Mamertus, Pankratius, Servatius, Bonifatius und die Kalte Sophie – die Eisheiligen vom 11. bis 15. Mai haben seit Jahrhunderten einen „coolen“ Ruf. Und in diesem Jahr scheinen sie ihrem Namen alle Ehre zu machen. Ausgerechnet zur Mitte des Monats bricht ein Kälteeinbruch über Nordrhein-Westfalen herein, der selbst hartgesottene Frühlingsfans ins Grübeln bringt.
Doch warum kommt die Kälte ausgerechnet jetzt? „Im Frühjahr, rund um Mitte Mai, liegen über Nordeuropa häufig noch Kaltluftreserven. Wenn die Strömung stimmt, können diese nach Süden vordringen“, erklärt David Bötzel, Meteorologe beim Deutschen Wetterdienst (DWD), im Gespräch mit wa.de. Das Phänomen hat also eine meteorologische Erklärung – auch wenn es sich jedes Jahr neu anfühlt.

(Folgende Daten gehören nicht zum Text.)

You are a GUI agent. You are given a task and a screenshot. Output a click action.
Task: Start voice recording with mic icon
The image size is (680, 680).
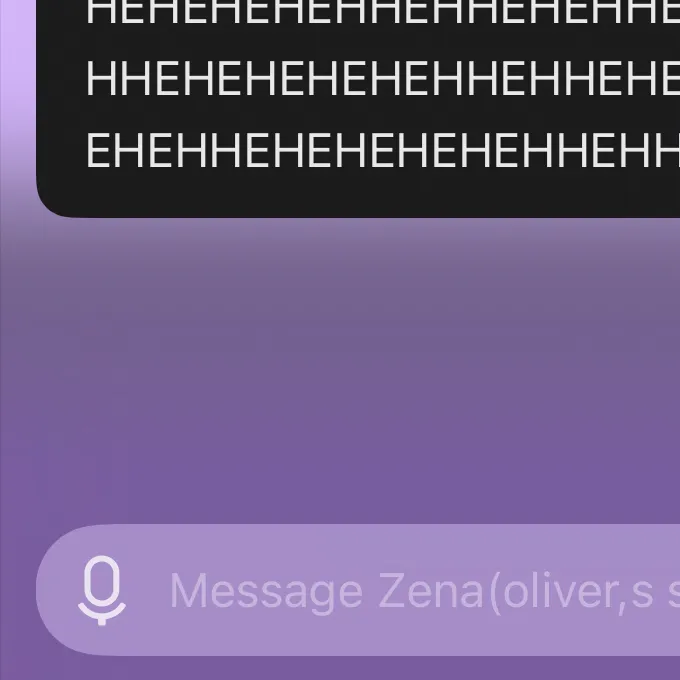tap(102, 590)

Eisheiligen sind kein Naturgesetz – 2026 passt es auffällig
Der Grund dafür liegt in der Jahreszeit selbst: „Beim Übergang vom Winter zum Sommer liegen über der Nordhemisphäre noch kalte Luftmassen, die bei entsprechender Strömung nach Süden geführt werden können“, so Bötzel. Das macht den Mai zu einem wetterlich unberechenbaren Monat – und die Eisheiligen zu einem wiederkehrenden Risiko für Gärten, Felder und Obstplantagen.
Dass der Kälteeinbruch in diesem Jahr so punktgenau auf die Eisheiligen trifft, ist dennoch keine Selbstverständlichkeit. „In diesem Jahr ist das Wetter genau passend zu den Eisheiligen – das ist klimatisch bedingt“, sagt Bötzel. Denn die Wetterlage hätte auch anders ausfallen können: „Die aktuelle Wetterlage befördert Luft aus nördlicher Richtung genau an diesen Tagen nach NRW. Das hätte gut eine Woche früher oder später passieren können.“
Bedrückende Bilder: Wetterextreme der vergangenen Jahre in NRW




Die Eisheiligen sind also kein Naturgesetz, sondern ein statistisches Muster – das in manchen Jahren eindrucksvoll bestätigt wird und in anderen kaum auffällt. 2026 gehört eindeutig zur ersten Kategorie. Wer empfindliche Pflanzen noch nicht ins Freie gestellt hat, hat vorerst alles richtig gemacht.